Food fight? Senate debates SNAP, crop insurance

by | May 23, 2013 | Audio, News

Above: Senate Ag Committee Chairwoman Debbie Stabenow.

The Senate continued to dispose of farm bill amendments Wednesday, rejecting more attempts to change the bill?s food stamp provisions before launching into a crop insurance fight.

The Senate rejected 36-60 an amendment from Oklahoma Senator James Inhofe to turn the Supplemental Nutrition Assistance Program (SNAP) into a block grant for the states. His effort highlighted the sensitivity surrounding nutrition, which accounts for nearly 80% of spending in the farm bill.
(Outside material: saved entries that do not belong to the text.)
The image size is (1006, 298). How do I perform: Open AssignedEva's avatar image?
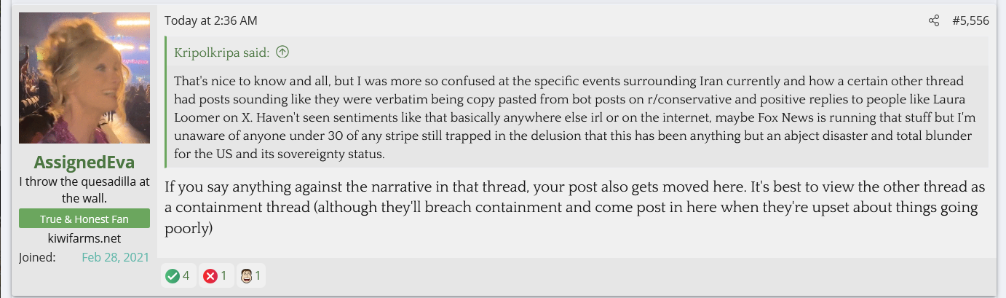(x=84, y=78)
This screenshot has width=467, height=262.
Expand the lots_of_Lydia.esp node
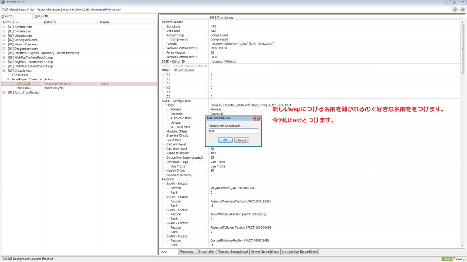pyautogui.click(x=4, y=92)
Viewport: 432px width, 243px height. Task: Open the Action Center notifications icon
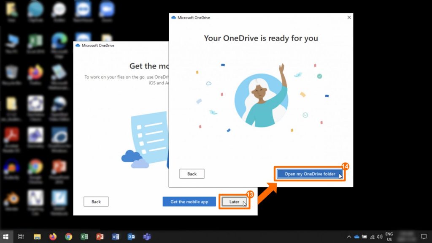tap(424, 237)
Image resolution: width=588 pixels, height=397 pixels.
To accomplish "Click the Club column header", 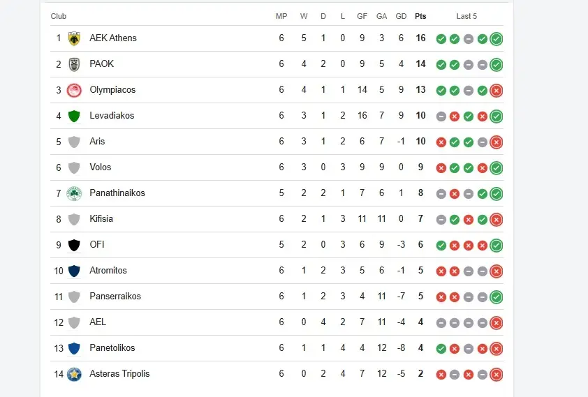I will coord(59,16).
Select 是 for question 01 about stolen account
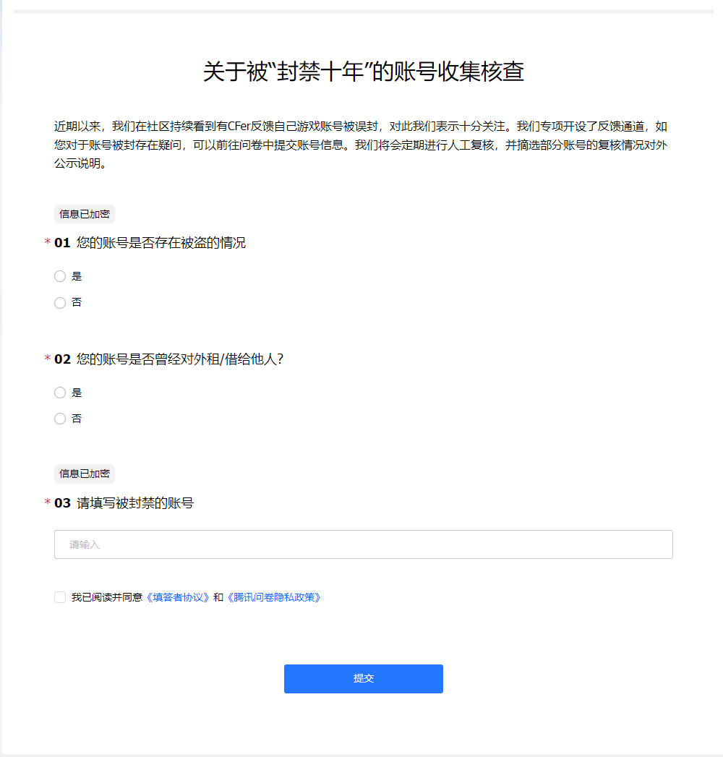Image resolution: width=723 pixels, height=757 pixels. tap(60, 276)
SNAP has been a political tool coupled with the farm program, bringing along votes from urban lawmakers, but with unemployment declining, Inhofe questioned the recent increase in SNAP spending.

I can’t find anyone in my state who says ‘This should be a part of a program that would be a charity bill that can be voted on on its own merits, not throwing it in with the farm bill.’ So over the same time period, in the last four years, this has grown. It’s increased by 100%, from the cost being $37 billion to $75 billion. That’s a 100% increase in one program.

Crop insurance also came under fire, with several amendments submitted to limit the program.

Senate Majority Whip Dick Durbin and co-sponsor Oklahoma Senator Tom Coburn introduced a bill to cut crop insurance premium subsidies by 15-percent for those farmers with incomes over 750-thousand. Durbin cited the case of one Illinois corn and soybean farmer who received $740,000 in premium subsidies to cover the crops he grew in 18 Illinois counties. Under the Durbin-Coburn plan, his new subsidy would be $629,000.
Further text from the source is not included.